▸ **Task goal**: Gather every line below where "computer" appears.

▸ **Data records**:
- Opening Delimiter -

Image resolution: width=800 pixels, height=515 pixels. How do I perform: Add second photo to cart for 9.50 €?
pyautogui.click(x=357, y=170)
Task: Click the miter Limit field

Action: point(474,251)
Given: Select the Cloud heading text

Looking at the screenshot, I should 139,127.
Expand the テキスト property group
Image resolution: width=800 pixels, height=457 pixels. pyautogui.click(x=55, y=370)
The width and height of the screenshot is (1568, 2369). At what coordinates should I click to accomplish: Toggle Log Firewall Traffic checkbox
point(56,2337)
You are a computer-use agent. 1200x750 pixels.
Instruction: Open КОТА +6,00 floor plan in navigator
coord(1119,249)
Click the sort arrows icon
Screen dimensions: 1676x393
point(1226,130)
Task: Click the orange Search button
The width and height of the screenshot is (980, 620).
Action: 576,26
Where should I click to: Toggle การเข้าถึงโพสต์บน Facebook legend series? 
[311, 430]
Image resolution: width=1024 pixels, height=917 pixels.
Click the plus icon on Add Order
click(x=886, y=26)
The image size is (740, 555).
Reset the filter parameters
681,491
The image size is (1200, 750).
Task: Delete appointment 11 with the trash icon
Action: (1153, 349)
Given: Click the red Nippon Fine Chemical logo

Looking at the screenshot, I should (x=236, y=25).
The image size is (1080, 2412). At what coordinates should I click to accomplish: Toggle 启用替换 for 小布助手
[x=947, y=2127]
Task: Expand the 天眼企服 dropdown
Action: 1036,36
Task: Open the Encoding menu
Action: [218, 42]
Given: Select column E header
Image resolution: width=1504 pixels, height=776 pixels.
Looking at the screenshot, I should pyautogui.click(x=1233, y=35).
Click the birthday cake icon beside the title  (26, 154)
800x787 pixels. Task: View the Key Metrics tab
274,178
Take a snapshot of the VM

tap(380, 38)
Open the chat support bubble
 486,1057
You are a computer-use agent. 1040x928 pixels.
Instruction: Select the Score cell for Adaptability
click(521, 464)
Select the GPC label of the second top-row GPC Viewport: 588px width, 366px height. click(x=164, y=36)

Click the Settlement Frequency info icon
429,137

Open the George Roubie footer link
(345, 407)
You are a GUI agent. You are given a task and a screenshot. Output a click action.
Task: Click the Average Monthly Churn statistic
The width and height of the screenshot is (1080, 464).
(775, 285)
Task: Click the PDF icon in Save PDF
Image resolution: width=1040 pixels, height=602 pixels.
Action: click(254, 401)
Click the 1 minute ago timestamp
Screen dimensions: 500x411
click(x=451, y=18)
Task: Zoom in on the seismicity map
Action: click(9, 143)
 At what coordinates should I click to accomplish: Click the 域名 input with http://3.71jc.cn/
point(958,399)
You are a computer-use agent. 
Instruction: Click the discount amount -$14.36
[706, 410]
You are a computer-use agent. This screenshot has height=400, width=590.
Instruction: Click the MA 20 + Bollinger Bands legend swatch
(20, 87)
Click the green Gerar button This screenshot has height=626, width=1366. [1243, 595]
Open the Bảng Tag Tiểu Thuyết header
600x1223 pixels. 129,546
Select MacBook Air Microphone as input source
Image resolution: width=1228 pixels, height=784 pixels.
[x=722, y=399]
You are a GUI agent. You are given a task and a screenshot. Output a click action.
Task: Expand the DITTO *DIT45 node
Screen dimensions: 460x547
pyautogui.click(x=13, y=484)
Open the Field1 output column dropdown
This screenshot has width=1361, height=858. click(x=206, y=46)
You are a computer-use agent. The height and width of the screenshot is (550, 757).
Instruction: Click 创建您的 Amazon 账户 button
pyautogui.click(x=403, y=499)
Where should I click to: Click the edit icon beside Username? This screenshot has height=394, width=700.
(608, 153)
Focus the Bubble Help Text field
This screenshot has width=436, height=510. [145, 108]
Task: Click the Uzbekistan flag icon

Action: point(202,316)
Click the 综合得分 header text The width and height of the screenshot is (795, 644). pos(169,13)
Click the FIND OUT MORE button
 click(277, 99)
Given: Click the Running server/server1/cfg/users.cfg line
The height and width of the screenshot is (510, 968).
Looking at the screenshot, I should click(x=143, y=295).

- Closing Delimiter -

▸ **Exercise answer**:
You are a computer-use agent. 1200x750 pixels.
You are a computer-use agent. 1040x928 pixels.
You are a computer-use agent. 
You are a computer-use agent. This screenshot has height=400, width=590.
You are a computer-use agent. The height and width of the screenshot is (550, 757).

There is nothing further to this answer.